What you return must match the records word for word.

Stored records
■ ■ ■ ■ ■ ■ ■

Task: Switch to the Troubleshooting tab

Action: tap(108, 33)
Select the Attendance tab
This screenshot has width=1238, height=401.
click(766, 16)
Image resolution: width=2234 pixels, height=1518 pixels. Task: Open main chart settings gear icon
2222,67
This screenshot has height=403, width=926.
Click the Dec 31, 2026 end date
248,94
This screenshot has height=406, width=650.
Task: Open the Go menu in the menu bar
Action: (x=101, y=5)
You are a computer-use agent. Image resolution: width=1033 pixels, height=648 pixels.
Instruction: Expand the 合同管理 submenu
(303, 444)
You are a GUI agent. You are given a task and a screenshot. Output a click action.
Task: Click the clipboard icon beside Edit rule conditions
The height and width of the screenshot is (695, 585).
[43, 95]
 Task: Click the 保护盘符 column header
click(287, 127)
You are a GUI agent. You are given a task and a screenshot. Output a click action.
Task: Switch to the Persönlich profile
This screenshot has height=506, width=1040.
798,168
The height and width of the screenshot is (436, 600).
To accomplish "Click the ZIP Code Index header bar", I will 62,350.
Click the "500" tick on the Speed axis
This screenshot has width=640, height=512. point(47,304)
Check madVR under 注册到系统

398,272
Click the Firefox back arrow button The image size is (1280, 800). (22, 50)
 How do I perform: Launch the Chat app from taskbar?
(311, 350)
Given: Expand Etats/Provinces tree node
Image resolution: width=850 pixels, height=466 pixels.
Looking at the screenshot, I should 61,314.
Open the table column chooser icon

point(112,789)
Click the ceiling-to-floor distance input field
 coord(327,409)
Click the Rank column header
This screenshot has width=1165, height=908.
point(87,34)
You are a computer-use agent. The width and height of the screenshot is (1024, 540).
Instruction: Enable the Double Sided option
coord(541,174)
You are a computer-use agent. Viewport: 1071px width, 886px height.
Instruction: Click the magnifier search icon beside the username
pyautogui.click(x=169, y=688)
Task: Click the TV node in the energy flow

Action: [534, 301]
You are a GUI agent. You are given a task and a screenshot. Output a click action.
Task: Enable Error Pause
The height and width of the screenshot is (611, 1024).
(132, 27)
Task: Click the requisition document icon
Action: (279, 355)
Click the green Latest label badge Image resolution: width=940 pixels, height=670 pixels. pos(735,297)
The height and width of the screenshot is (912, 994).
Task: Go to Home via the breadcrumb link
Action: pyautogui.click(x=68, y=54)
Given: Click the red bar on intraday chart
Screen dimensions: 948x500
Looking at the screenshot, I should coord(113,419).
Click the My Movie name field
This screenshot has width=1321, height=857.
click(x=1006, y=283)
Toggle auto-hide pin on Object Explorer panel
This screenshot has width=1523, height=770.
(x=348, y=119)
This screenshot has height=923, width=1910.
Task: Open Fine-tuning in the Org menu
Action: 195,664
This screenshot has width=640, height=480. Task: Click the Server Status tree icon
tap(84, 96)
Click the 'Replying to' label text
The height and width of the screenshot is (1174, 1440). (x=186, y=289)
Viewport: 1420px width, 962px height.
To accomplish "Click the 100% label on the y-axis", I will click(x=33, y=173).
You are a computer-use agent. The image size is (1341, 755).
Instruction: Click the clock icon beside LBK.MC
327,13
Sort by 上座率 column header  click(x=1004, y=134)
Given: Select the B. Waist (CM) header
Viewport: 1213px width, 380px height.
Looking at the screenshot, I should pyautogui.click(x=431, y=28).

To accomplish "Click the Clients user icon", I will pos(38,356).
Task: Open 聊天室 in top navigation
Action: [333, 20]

■ ■ ■ ■ ■ ■ ■

*PROBLEM SOLUTION*:
Task: Switch to the Troubleshooting tab

Action: tap(108, 33)
Select the Attendance tab
This screenshot has width=1238, height=401.
click(766, 16)
Image resolution: width=2234 pixels, height=1518 pixels. Task: Open main chart settings gear icon
2222,67
This screenshot has height=403, width=926.
Click the Dec 31, 2026 end date
248,94
This screenshot has height=406, width=650.
Task: Open the Go menu in the menu bar
Action: (x=101, y=5)
You are a computer-use agent. Image resolution: width=1033 pixels, height=648 pixels.
Instruction: Expand the 合同管理 submenu
(303, 444)
You are a GUI agent. You are given a task and a screenshot. Output a click action.
Task: Click the clipboard icon beside Edit rule conditions
The height and width of the screenshot is (695, 585).
[43, 95]
 Task: Click the 保护盘符 column header
click(287, 127)
You are a GUI agent. You are given a task and a screenshot. Output a click action.
Task: Switch to the Persönlich profile
This screenshot has height=506, width=1040.
798,168
The height and width of the screenshot is (436, 600).
To accomplish "Click the ZIP Code Index header bar", I will 62,350.
Click the "500" tick on the Speed axis
This screenshot has width=640, height=512. point(47,304)
Check madVR under 注册到系统

398,272
Click the Firefox back arrow button The image size is (1280, 800). (22, 50)
 How do I perform: Launch the Chat app from taskbar?
(311, 350)
Given: Expand Etats/Provinces tree node
Image resolution: width=850 pixels, height=466 pixels.
Looking at the screenshot, I should 61,314.
Open the table column chooser icon

point(112,789)
Click the ceiling-to-floor distance input field
 coord(327,409)
Click the Rank column header
This screenshot has width=1165, height=908.
point(87,34)
You are a computer-use agent. The width and height of the screenshot is (1024, 540).
Instruction: Enable the Double Sided option
coord(541,174)
You are a computer-use agent. Viewport: 1071px width, 886px height.
Instruction: Click the magnifier search icon beside the username
pyautogui.click(x=169, y=688)
Task: Click the TV node in the energy flow

Action: [534, 301]
You are a GUI agent. You are given a task and a screenshot. Output a click action.
Task: Enable Error Pause
The height and width of the screenshot is (611, 1024).
(132, 27)
Task: Click the requisition document icon
Action: (279, 355)
Click the green Latest label badge Image resolution: width=940 pixels, height=670 pixels. pos(735,297)
The height and width of the screenshot is (912, 994).
Task: Go to Home via the breadcrumb link
Action: pyautogui.click(x=68, y=54)
Given: Click the red bar on intraday chart
Screen dimensions: 948x500
Looking at the screenshot, I should coord(113,419).
Click the My Movie name field
This screenshot has width=1321, height=857.
click(x=1006, y=283)
Toggle auto-hide pin on Object Explorer panel
This screenshot has width=1523, height=770.
(x=348, y=119)
This screenshot has height=923, width=1910.
Task: Open Fine-tuning in the Org menu
Action: 195,664
This screenshot has width=640, height=480. Task: Click the Server Status tree icon
tap(84, 96)
Click the 'Replying to' label text
The height and width of the screenshot is (1174, 1440). (x=186, y=289)
Viewport: 1420px width, 962px height.
To accomplish "Click the 100% label on the y-axis", I will click(x=33, y=173).
You are a computer-use agent. The image size is (1341, 755).
Instruction: Click the clock icon beside LBK.MC
327,13
Sort by 上座率 column header  click(x=1004, y=134)
Given: Select the B. Waist (CM) header
Viewport: 1213px width, 380px height.
Looking at the screenshot, I should pyautogui.click(x=431, y=28).

To accomplish "Click the Clients user icon", I will pos(38,356).
Task: Open 聊天室 in top navigation
Action: [333, 20]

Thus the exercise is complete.